### RECORD LIST
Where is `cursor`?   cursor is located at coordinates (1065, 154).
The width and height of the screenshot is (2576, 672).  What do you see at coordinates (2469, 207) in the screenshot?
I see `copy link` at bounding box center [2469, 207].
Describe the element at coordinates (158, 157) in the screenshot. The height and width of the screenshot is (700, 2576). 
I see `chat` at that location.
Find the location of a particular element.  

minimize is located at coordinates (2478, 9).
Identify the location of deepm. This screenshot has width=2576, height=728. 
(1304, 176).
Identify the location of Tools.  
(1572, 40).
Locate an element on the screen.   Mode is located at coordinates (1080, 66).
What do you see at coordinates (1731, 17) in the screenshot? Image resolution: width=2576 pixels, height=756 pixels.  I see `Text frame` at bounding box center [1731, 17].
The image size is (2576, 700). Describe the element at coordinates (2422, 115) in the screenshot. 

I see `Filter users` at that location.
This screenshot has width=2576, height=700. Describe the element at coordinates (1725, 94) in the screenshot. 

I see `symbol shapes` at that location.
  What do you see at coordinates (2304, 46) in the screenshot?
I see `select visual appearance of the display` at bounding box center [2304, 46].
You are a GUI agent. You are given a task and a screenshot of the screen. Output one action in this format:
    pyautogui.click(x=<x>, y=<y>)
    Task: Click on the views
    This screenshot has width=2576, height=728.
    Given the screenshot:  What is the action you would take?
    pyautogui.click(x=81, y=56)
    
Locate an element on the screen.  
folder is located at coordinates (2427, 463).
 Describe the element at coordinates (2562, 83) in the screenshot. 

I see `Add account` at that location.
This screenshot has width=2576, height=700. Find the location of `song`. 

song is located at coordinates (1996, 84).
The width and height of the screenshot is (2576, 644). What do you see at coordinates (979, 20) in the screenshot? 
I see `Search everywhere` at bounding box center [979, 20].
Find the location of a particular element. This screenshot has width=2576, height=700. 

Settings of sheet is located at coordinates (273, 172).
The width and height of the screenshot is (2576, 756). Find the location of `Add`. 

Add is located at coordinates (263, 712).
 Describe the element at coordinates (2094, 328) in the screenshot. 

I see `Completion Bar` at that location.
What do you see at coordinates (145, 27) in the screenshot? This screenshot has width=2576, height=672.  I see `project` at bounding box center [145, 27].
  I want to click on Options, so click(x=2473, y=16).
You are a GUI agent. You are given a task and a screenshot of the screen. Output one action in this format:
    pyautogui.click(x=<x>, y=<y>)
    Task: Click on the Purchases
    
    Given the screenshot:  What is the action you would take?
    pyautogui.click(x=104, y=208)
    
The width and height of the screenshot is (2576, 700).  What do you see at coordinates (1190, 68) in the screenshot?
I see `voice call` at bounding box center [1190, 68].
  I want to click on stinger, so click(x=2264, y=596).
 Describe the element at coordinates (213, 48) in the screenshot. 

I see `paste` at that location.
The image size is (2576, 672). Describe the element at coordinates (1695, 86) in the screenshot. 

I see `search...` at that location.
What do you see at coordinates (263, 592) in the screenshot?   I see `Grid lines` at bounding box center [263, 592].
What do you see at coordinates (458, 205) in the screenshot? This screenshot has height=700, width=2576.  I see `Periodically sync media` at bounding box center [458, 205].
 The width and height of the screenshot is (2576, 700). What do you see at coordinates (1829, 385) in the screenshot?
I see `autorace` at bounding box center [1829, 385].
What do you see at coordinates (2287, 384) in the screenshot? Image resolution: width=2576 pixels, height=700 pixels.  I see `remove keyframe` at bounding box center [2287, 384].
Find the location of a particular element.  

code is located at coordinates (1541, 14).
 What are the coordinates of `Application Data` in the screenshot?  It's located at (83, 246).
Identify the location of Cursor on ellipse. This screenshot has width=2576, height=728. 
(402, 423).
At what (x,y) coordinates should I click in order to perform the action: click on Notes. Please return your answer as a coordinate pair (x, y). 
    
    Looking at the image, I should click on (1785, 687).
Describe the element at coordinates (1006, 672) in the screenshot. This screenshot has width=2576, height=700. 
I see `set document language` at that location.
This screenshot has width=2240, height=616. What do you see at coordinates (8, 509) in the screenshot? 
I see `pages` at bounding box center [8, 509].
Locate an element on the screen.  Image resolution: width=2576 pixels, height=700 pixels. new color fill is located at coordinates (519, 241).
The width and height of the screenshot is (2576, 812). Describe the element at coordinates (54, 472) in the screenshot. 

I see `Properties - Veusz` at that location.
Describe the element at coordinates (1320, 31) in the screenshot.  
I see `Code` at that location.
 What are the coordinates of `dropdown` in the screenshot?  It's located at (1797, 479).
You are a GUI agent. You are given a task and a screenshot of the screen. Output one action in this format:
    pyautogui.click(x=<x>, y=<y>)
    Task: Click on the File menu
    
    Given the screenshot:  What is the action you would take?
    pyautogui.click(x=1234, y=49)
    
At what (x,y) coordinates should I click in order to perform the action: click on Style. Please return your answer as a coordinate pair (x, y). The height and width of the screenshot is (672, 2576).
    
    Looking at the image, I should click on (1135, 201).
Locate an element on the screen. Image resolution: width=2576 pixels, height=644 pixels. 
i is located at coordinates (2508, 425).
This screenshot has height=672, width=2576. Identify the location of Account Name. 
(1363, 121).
######
TASK TO CARRY OUT
Rewrite all of the records above, replacing "Describe the element" with "Identify the element" wherever it occurs and leaving everything else unchanged.

RESPONSE TO THIS EXERCISE
Where is `cursor`?   cursor is located at coordinates (1065, 154).
The width and height of the screenshot is (2576, 672).  What do you see at coordinates (2469, 207) in the screenshot?
I see `copy link` at bounding box center [2469, 207].
Identify the element at coordinates (158, 157) in the screenshot. The height and width of the screenshot is (700, 2576). 
I see `chat` at that location.
Find the location of a particular element.  

minimize is located at coordinates (2478, 9).
Identify the location of deepm. This screenshot has width=2576, height=728. 
(1304, 176).
Identify the location of Tools.  
(1572, 40).
Locate an element on the screen.   Mode is located at coordinates (1080, 66).
What do you see at coordinates (1731, 17) in the screenshot? Image resolution: width=2576 pixels, height=756 pixels.  I see `Text frame` at bounding box center [1731, 17].
The image size is (2576, 700). Identify the element at coordinates (2422, 115) in the screenshot. 

I see `Filter users` at that location.
This screenshot has width=2576, height=700. Identify the element at coordinates (1725, 94) in the screenshot. 

I see `symbol shapes` at that location.
  What do you see at coordinates (2304, 46) in the screenshot?
I see `select visual appearance of the display` at bounding box center [2304, 46].
You are a GUI agent. You are given a task and a screenshot of the screen. Output one action in this format:
    pyautogui.click(x=<x>, y=<y>)
    Task: Click on the views
    This screenshot has width=2576, height=728.
    Given the screenshot:  What is the action you would take?
    pyautogui.click(x=81, y=56)
    
Locate an element on the screen.  
folder is located at coordinates (2427, 463).
 Identify the element at coordinates (2562, 83) in the screenshot. 

I see `Add account` at that location.
This screenshot has width=2576, height=700. Find the location of `song`. 

song is located at coordinates (1996, 84).
The width and height of the screenshot is (2576, 644). What do you see at coordinates (979, 20) in the screenshot? 
I see `Search everywhere` at bounding box center [979, 20].
Find the location of a particular element. This screenshot has width=2576, height=700. 

Settings of sheet is located at coordinates (273, 172).
The width and height of the screenshot is (2576, 756). Find the location of `Add`. 

Add is located at coordinates (263, 712).
 Identify the element at coordinates (2094, 328) in the screenshot. 

I see `Completion Bar` at that location.
What do you see at coordinates (145, 27) in the screenshot? This screenshot has width=2576, height=672.  I see `project` at bounding box center [145, 27].
  I want to click on Options, so click(x=2473, y=16).
You are a GUI agent. You are given a task and a screenshot of the screen. Output one action in this format:
    pyautogui.click(x=<x>, y=<y>)
    Task: Click on the Purchases
    
    Given the screenshot:  What is the action you would take?
    pyautogui.click(x=104, y=208)
    
The width and height of the screenshot is (2576, 700).  What do you see at coordinates (1190, 68) in the screenshot?
I see `voice call` at bounding box center [1190, 68].
  I want to click on stinger, so click(x=2264, y=596).
 Identify the element at coordinates (213, 48) in the screenshot. 

I see `paste` at that location.
The image size is (2576, 672). Identify the element at coordinates (1695, 86) in the screenshot. 

I see `search...` at that location.
What do you see at coordinates (263, 592) in the screenshot?   I see `Grid lines` at bounding box center [263, 592].
What do you see at coordinates (458, 205) in the screenshot? This screenshot has height=700, width=2576.  I see `Periodically sync media` at bounding box center [458, 205].
 The width and height of the screenshot is (2576, 700). What do you see at coordinates (1829, 385) in the screenshot?
I see `autorace` at bounding box center [1829, 385].
What do you see at coordinates (2287, 384) in the screenshot? Image resolution: width=2576 pixels, height=700 pixels.  I see `remove keyframe` at bounding box center [2287, 384].
Find the location of a particular element.  

code is located at coordinates (1541, 14).
 What are the coordinates of `Application Data` in the screenshot?  It's located at (83, 246).
Identify the location of Cursor on ellipse. This screenshot has width=2576, height=728. 
(402, 423).
At what (x,y) coordinates should I click in order to perform the action: click on Notes. Please return your answer as a coordinate pair (x, y). 
    
    Looking at the image, I should click on (1785, 687).
Identify the element at coordinates (1006, 672) in the screenshot. This screenshot has width=2576, height=700. 
I see `set document language` at that location.
This screenshot has width=2240, height=616. What do you see at coordinates (8, 509) in the screenshot? 
I see `pages` at bounding box center [8, 509].
Locate an element on the screen.  Image resolution: width=2576 pixels, height=700 pixels. new color fill is located at coordinates (519, 241).
The width and height of the screenshot is (2576, 812). Identify the element at coordinates (54, 472) in the screenshot. 

I see `Properties - Veusz` at that location.
Identify the element at coordinates (1320, 31) in the screenshot.  
I see `Code` at that location.
 What are the coordinates of `dropdown` in the screenshot?  It's located at (1797, 479).
You are a GUI agent. You are given a task and a screenshot of the screen. Output one action in this format:
    pyautogui.click(x=<x>, y=<y>)
    Task: Click on the File menu
    
    Given the screenshot:  What is the action you would take?
    pyautogui.click(x=1234, y=49)
    
At what (x,y) coordinates should I click in order to perform the action: click on Style. Please return your answer as a coordinate pair (x, y). The height and width of the screenshot is (672, 2576).
    
    Looking at the image, I should click on (1135, 201).
Locate an element on the screen. Image resolution: width=2576 pixels, height=644 pixels. 
i is located at coordinates (2508, 425).
This screenshot has height=672, width=2576. Identify the location of Account Name. 
(1363, 121).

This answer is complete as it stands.